──────── The data ────────
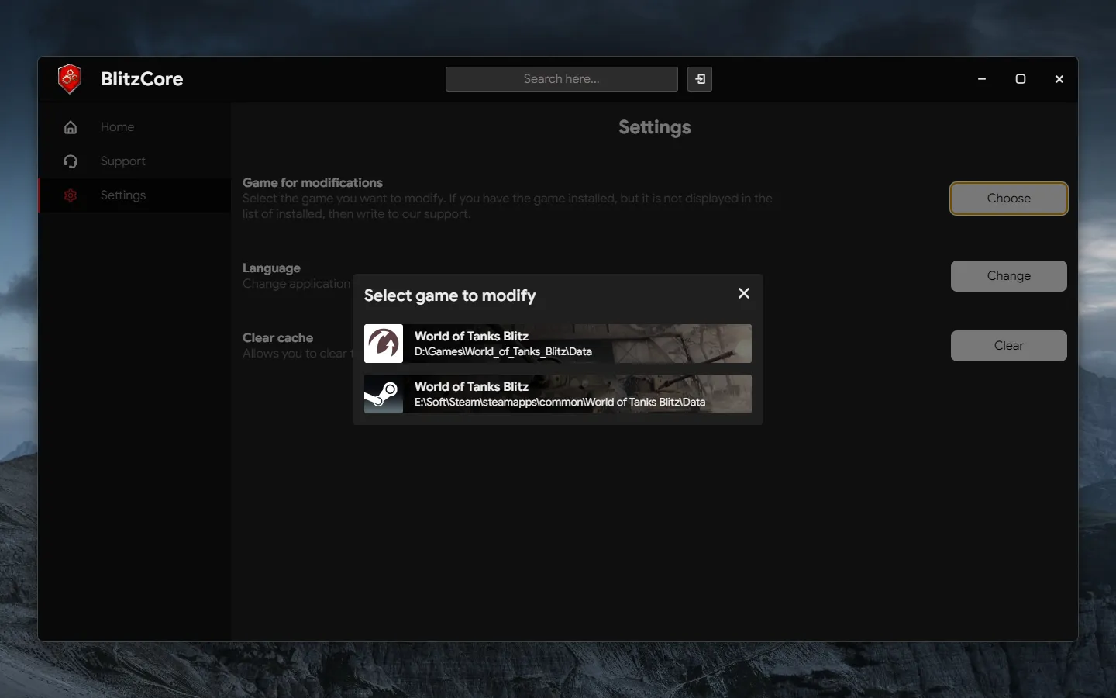Click the login arrow icon beside search
The height and width of the screenshot is (698, 1116).
(x=700, y=79)
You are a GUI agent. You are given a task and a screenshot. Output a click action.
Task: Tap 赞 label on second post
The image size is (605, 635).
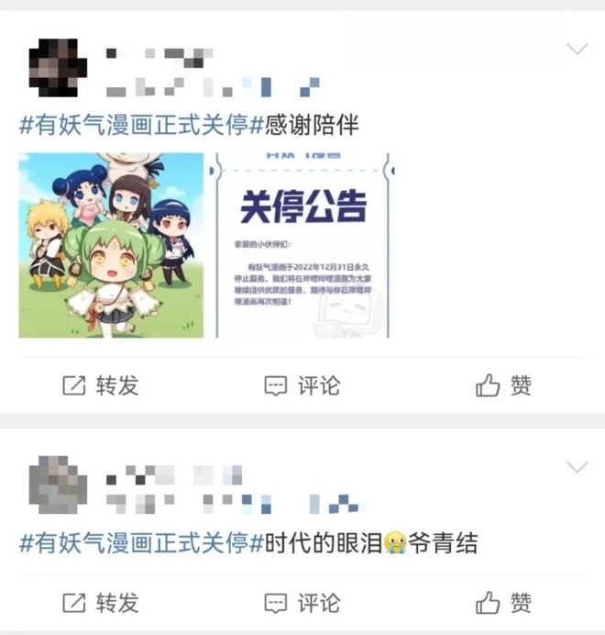[x=521, y=603]
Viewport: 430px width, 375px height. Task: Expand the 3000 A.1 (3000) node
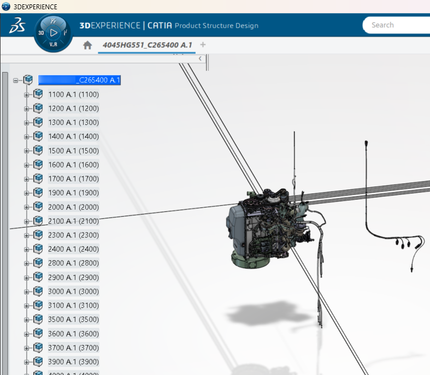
────────
Quote, word for word and nothing more, every line from the line with "The image size is (605, 635)." to the end of the entries, including both ends; skip any pictures.

The image size is (605, 635).
[x=521, y=603]
Viewport: 430px width, 375px height. Task: Expand the 3000 A.1 (3000) node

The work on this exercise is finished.